** TASK OBJECTIVE **
Reproduce the entire listing word for word.

** RECORDS PROVIDED **

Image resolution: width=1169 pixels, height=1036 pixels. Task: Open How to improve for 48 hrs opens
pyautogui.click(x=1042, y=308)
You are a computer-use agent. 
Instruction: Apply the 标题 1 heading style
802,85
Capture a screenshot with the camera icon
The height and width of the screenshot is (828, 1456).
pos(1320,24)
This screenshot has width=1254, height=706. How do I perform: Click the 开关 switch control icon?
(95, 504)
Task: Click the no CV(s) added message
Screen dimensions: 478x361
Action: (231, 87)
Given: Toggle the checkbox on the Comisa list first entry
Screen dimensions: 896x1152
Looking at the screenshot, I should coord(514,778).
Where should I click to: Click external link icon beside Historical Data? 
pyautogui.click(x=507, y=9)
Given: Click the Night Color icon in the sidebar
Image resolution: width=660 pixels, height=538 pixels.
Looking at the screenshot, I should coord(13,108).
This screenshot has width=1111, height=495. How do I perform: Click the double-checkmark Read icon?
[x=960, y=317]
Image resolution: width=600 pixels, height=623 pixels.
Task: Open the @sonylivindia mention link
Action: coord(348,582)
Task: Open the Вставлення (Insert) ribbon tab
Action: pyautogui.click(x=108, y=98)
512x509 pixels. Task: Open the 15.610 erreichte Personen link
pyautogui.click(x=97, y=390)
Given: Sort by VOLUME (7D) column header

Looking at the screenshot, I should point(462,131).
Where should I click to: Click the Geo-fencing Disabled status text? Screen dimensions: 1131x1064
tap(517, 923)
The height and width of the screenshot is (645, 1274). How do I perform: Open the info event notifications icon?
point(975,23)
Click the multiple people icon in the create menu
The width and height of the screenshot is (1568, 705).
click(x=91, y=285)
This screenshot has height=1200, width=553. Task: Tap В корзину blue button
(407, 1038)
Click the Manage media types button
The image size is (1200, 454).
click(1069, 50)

** SOLUTION **
Image resolution: width=1169 pixels, height=1036 pixels. Task: Open How to improve for 48 hrs opens
pyautogui.click(x=1042, y=308)
You are a computer-use agent. 
Instruction: Apply the 标题 1 heading style
802,85
Capture a screenshot with the camera icon
The height and width of the screenshot is (828, 1456).
pos(1320,24)
This screenshot has width=1254, height=706. How do I perform: Click the 开关 switch control icon?
(95, 504)
Task: Click the no CV(s) added message
Screen dimensions: 478x361
Action: (231, 87)
Given: Toggle the checkbox on the Comisa list first entry
Screen dimensions: 896x1152
Looking at the screenshot, I should coord(514,778).
Where should I click to: Click external link icon beside Historical Data? 
pyautogui.click(x=507, y=9)
Given: Click the Night Color icon in the sidebar
Image resolution: width=660 pixels, height=538 pixels.
Looking at the screenshot, I should coord(13,108).
This screenshot has width=1111, height=495. How do I perform: Click the double-checkmark Read icon?
[x=960, y=317]
Image resolution: width=600 pixels, height=623 pixels.
Task: Open the @sonylivindia mention link
Action: coord(348,582)
Task: Open the Вставлення (Insert) ribbon tab
Action: pyautogui.click(x=108, y=98)
512x509 pixels. Task: Open the 15.610 erreichte Personen link
pyautogui.click(x=97, y=390)
Given: Sort by VOLUME (7D) column header

Looking at the screenshot, I should point(462,131).
Where should I click to: Click the Geo-fencing Disabled status text? Screen dimensions: 1131x1064
tap(517, 923)
The height and width of the screenshot is (645, 1274). How do I perform: Open the info event notifications icon?
point(975,23)
Click the multiple people icon in the create menu
The width and height of the screenshot is (1568, 705).
click(x=91, y=285)
This screenshot has height=1200, width=553. Task: Tap В корзину blue button
(407, 1038)
Click the Manage media types button
The image size is (1200, 454).
click(1069, 50)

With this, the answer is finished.